Excerpts from a dataset:
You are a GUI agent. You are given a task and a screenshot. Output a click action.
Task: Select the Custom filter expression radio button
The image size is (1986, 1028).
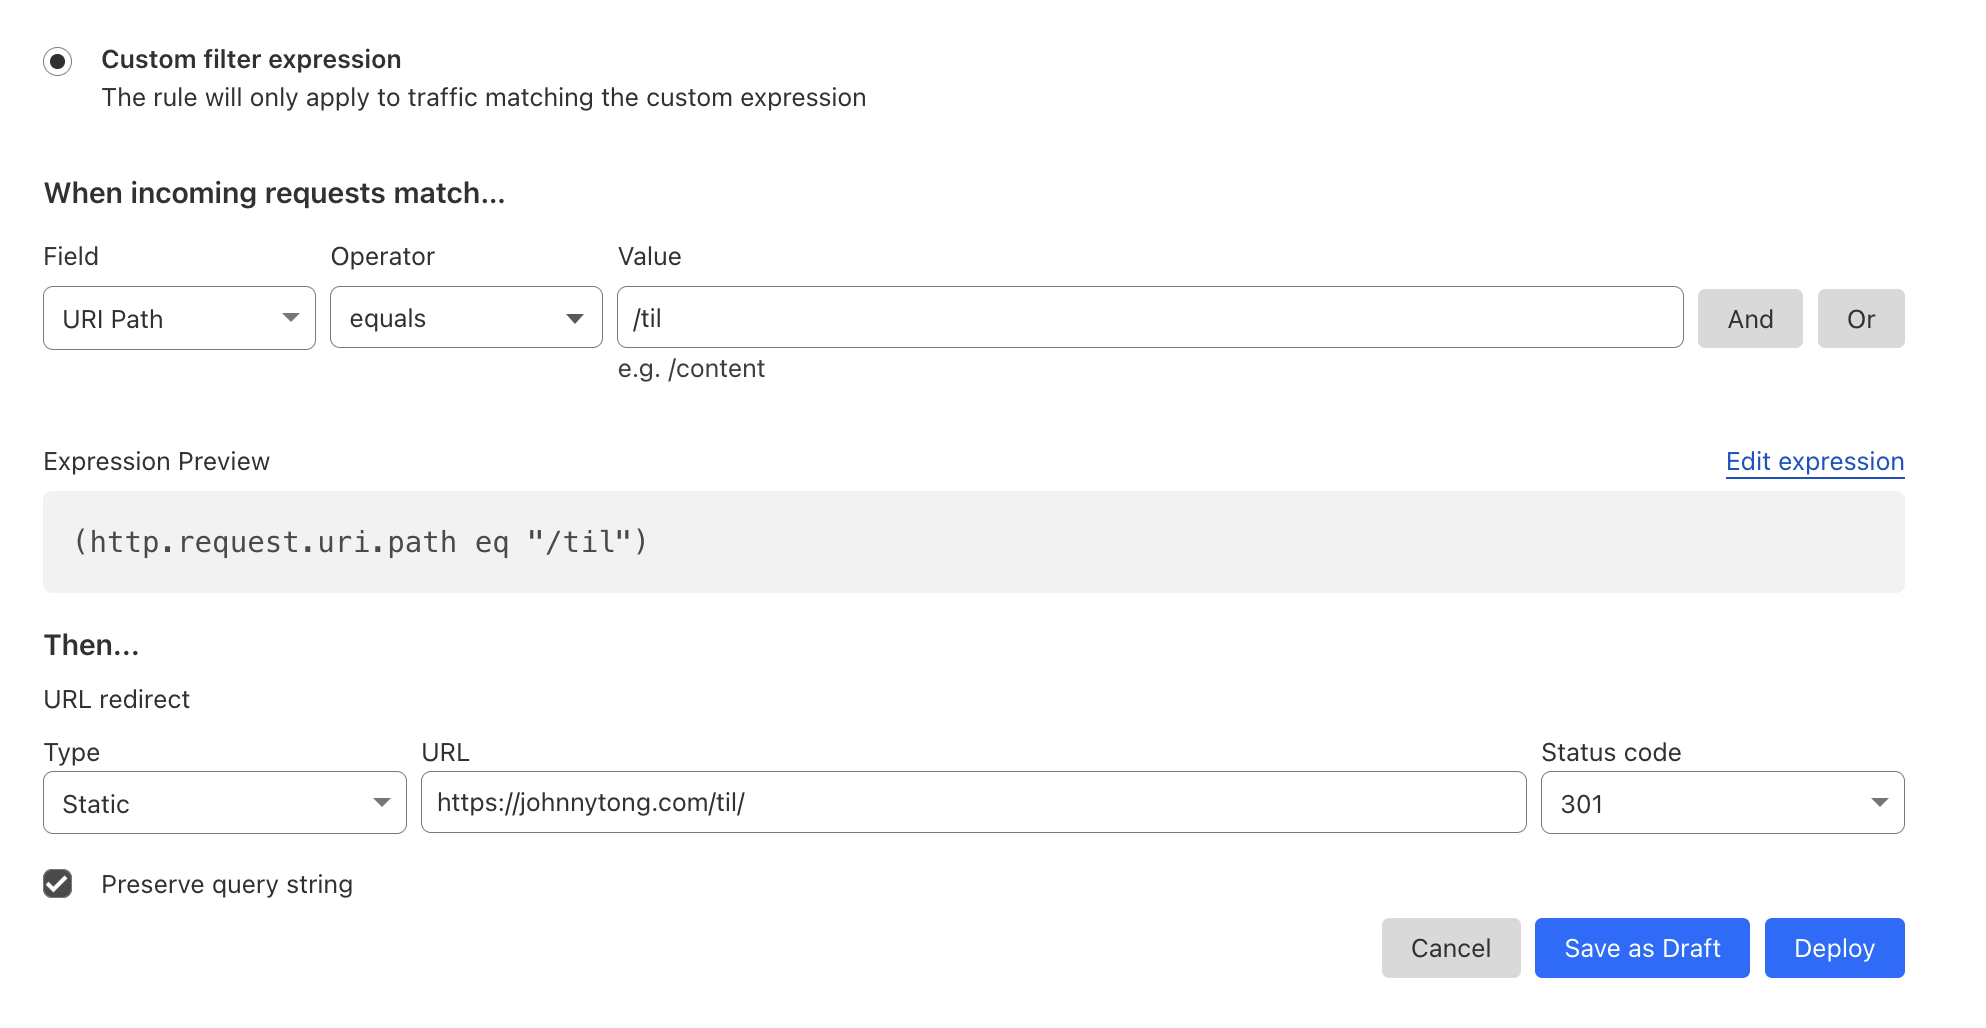(58, 61)
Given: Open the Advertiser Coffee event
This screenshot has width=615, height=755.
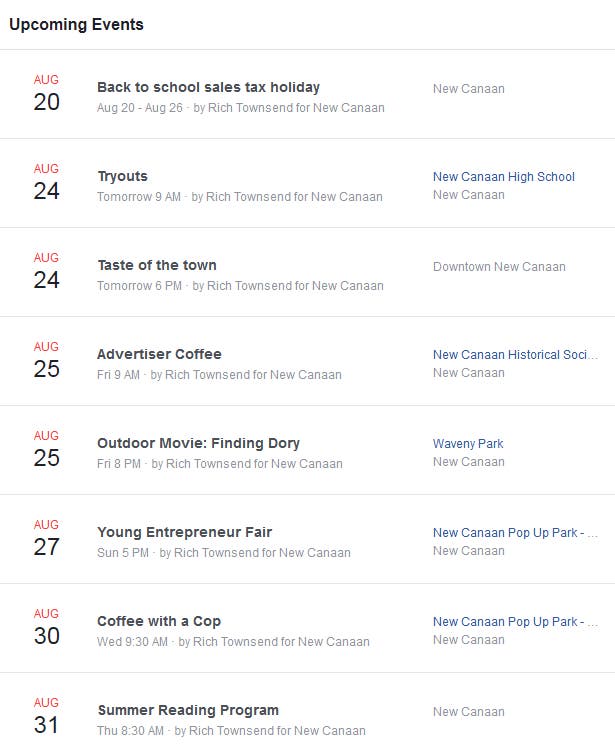Looking at the screenshot, I should click(x=159, y=354).
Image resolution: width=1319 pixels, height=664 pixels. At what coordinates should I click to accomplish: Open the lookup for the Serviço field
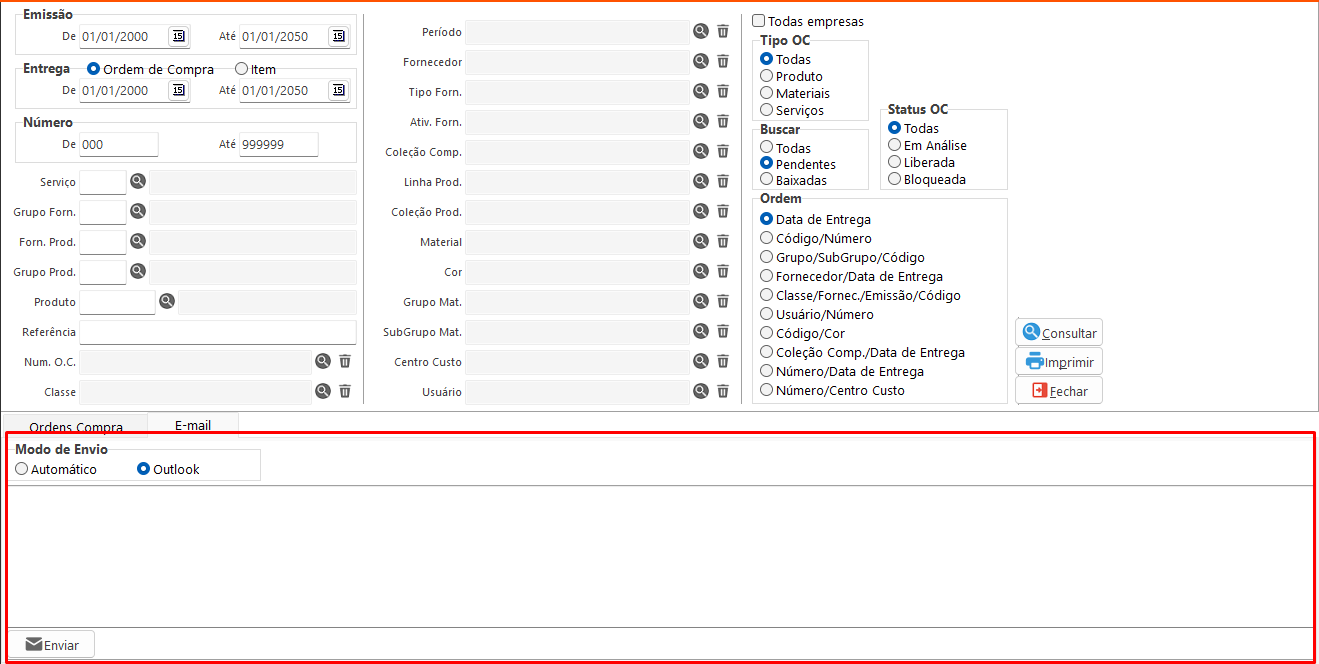pyautogui.click(x=138, y=181)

*Exercise instructions:* I'd like every record printed exactly, with the pictures left out.

*Reply:*
You are a GUI agent. You are given a task and a screenshot. Output a click action.
Task: Select the Custom filter expression radio button
The image size is (1986, 1028).
(58, 61)
Given: Open the Advertiser Coffee event
This screenshot has width=615, height=755.
Looking at the screenshot, I should click(x=159, y=354).
Image resolution: width=1319 pixels, height=664 pixels. At what coordinates should I click to accomplish: Open the lookup for the Serviço field
pyautogui.click(x=138, y=181)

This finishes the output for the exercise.